Their bullet-ridden bodies were displayed in front of the Municipal Hall of Buenavista and buried afterwards without a coffin in a common grave at a cemetery. His life inspired his religious friends. Sr. Asuncion Martinez, ICM to write a tribute for him:

Brother Gani!
With pride and deep reverence
We salute you,
Our youthful hero and martyr.

With longing you had desired to be a PRIEST.
A priest of God, with a heart of flesh –
To love, to serve, to pray, to sacrifice for our oppressed,
and exploited dehumanized BROTHERS.

Brother Gani,
In this crucial time of our people’s history,
You wanted to plunge yourself
into the stream of our struggle
to be ALL things to all.

Perhaps, you wanted to be the priest of the slums,
Among the homeless and jobless;
To be the labor-priest
standing by the striking workers,
Or the priest crawling and groping
In the black tunnels of collapsing mines.

You wanted to be a priest among
Our uprooted peasants, dumped and herded
Inside company plantations; harassed and
driven away from their smoking villages.

Or a priest
ministering to the Tingguians and Kalingas
at the foot of the Cordillera mountains.
Or somebody among the Manobos and T’bolis
of Mindanao, withering and starving in
their dried cracked gaping fields,
having nothing to harvest, nothing to eat
nothing to plant.

Surely Gani,
Your supreme desire
was to be a priest
among our brother revolutionaries,
stationed in the jungles and mountain passes,
fighting for JUSTICE-FREEDOM
for our COUNTRY and our PEOPLE.

Brother Gani,
As you saw the vastness and urgency of your mission,
You could no longer wait for your ordination day!
You boldly ventured into treacherous paths
and forbidden grounds to bind
the wounds of those who had fallen
by the wayside, to defend the scattered sheep
against the hungry wolves.
But above all you craved and hungered
for the glorious embrace
of your brothers in the struggle.

Brother Gani, this was your last and deepest dream.
Yet a dream that was suddenly blasted by the gun,
and by a traitor’s bullet
snatching you away from us and our people.

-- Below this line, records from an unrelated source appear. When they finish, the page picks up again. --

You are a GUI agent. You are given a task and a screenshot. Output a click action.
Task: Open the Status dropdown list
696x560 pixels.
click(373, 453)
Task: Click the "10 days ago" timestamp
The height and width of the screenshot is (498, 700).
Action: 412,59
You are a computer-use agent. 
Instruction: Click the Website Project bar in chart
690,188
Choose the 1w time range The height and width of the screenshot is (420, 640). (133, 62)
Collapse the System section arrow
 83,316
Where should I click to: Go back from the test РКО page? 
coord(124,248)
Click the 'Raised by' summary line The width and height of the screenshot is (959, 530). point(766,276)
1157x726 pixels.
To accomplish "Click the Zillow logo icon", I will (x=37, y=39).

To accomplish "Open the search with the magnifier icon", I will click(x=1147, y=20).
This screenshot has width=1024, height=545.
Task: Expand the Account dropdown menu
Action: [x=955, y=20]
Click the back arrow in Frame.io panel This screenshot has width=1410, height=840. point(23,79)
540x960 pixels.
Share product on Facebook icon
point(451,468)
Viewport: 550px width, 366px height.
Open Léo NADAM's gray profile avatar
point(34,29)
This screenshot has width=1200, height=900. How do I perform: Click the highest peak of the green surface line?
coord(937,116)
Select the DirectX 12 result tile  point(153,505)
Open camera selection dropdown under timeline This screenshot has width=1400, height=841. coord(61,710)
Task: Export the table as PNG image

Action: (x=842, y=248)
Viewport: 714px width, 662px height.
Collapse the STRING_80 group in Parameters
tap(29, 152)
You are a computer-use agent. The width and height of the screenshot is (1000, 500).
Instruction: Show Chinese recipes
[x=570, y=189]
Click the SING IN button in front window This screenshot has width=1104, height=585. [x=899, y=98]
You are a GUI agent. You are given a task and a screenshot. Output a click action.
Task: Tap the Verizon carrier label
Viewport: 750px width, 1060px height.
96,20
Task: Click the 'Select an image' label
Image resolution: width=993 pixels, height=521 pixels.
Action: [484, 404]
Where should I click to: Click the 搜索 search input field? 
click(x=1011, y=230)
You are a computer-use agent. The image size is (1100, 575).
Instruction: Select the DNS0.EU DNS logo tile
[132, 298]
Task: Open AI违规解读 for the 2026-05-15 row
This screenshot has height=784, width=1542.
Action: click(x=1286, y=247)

Brother, that day became your solemn ordination day.
You then became truly a priest,
Our prophet, our martyr –
Anointed with your own blood,
vested in priestly robes of bleeding scarlet.
As your temple, you had only the open skies
and as your altar the very soil
moistened by your blood.

No bishop to consecrate you
but only the loyal and daring poor
who tenderly and reverently lifted
your broken body
for the salvation and liberation of our people.

Brother Gani,
people thought you were alone
for your solemn mass –
no, you were not alone.
You passionately carried in your heart
Your downtrodden brothers
and all your faltering fellow religious

and church workers,
to celebrate with you,
in your first and last Mass,
your Mass of Resurrection.

Gani,
infuse into the very depths of our being
your indomitable courage!
Courage to dare to speak out the truth,
Courage to fight for justice
Courage to work relentlessly
for Freedom of our country!

Gani, they have killed you
but they can never silence you.
Your prophetic voice resounds
in every church, school and seminary

Oh! May it never stop!
Until the last priest and nun, brother,
pastor, deacon, seminarian, pastoral worker
has valiantly joined the struggle,
the march to freedom,
towards our final Resurrection
as a fully liberated people in a land
where there are no more tyrants
no more slaves,
“where there will be no more death,
no mourning nor crying no pain.” (Rev. 21:4)

Father Isagani,
we proudly salute you
our PRIEST, our PROPHET,
our HERO and MARTYR,
our very own BROTHER!

Brother Isagani's body has been transferred from San Francisco, Agusan del Sur to the Catholic cemetery of Ormoc, Leyte. He is buried beside his father and other relatives. On his tombstone is written the words, "IN OBSEQUIO IESU CHRISTI" for indeed he died IN ALLEGIANCE TO JESUS CHRIST whom he followed even unto his death.